**Information given:**
================================

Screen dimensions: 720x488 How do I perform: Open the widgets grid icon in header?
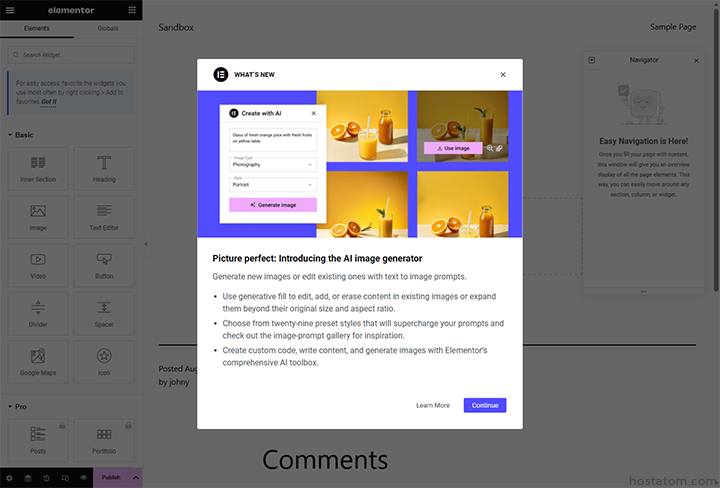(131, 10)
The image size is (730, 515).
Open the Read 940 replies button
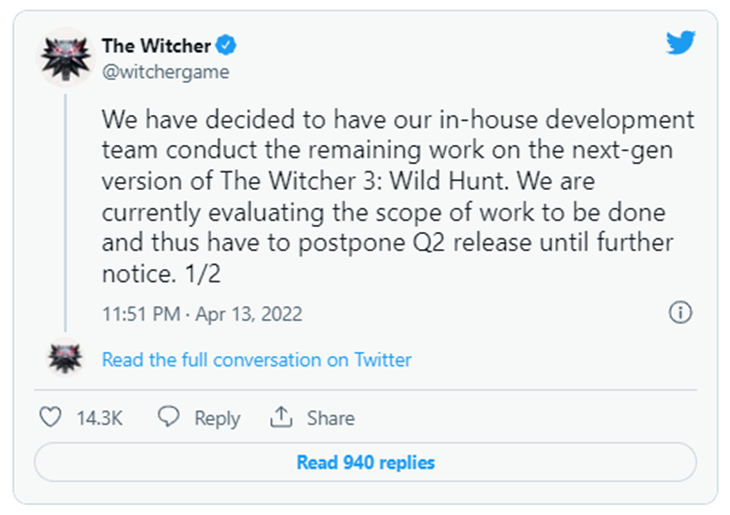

================================

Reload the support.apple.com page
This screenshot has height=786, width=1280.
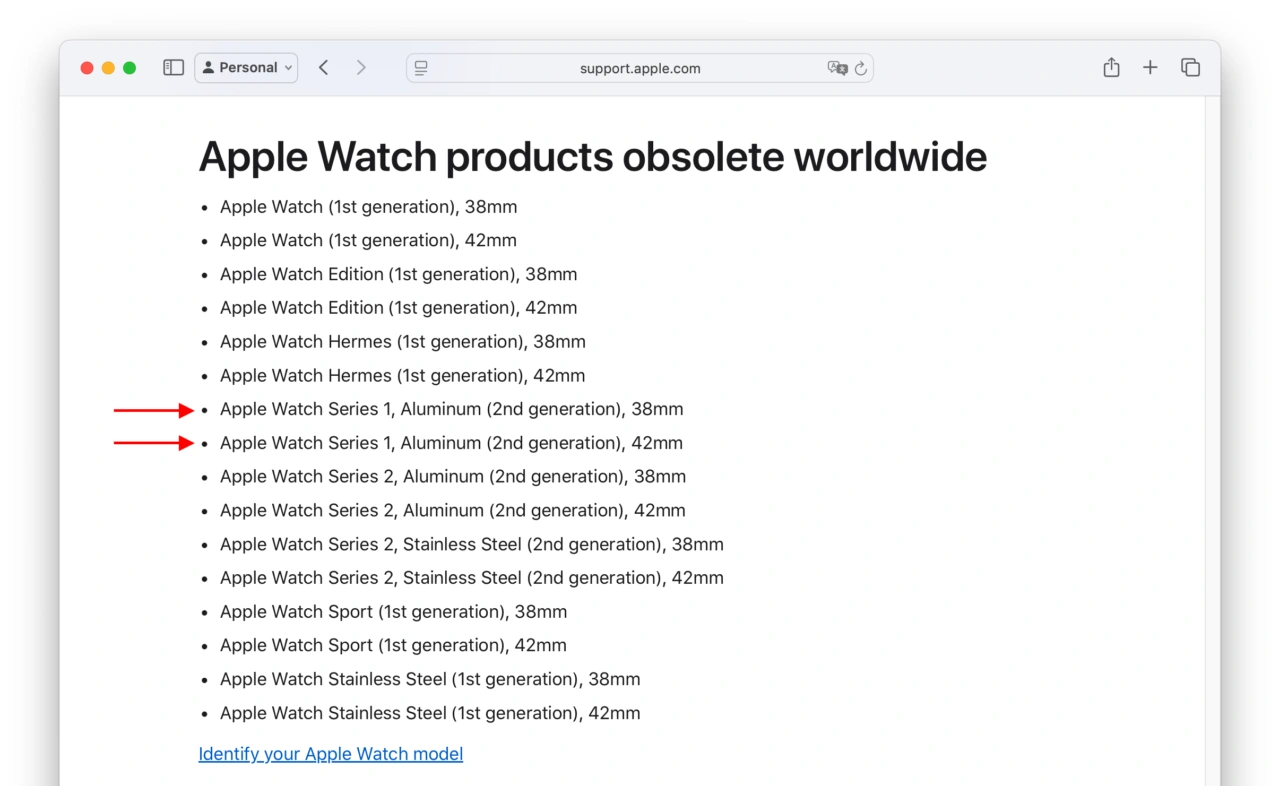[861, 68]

================================

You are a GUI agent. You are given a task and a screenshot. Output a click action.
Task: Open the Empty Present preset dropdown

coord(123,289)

================================

**Assignment:** Range to copy from the records above: the line containing "Screen dimensions: 720x488" to the line containing "Open the Read 940 replies button", both included. Output those lines exactly and only those, skipping pictures.

**Exercise output:**
Screen dimensions: 720x488 How do I perform: Open the widgets grid icon in header?
(131, 10)
The image size is (730, 515).
Open the Read 940 replies button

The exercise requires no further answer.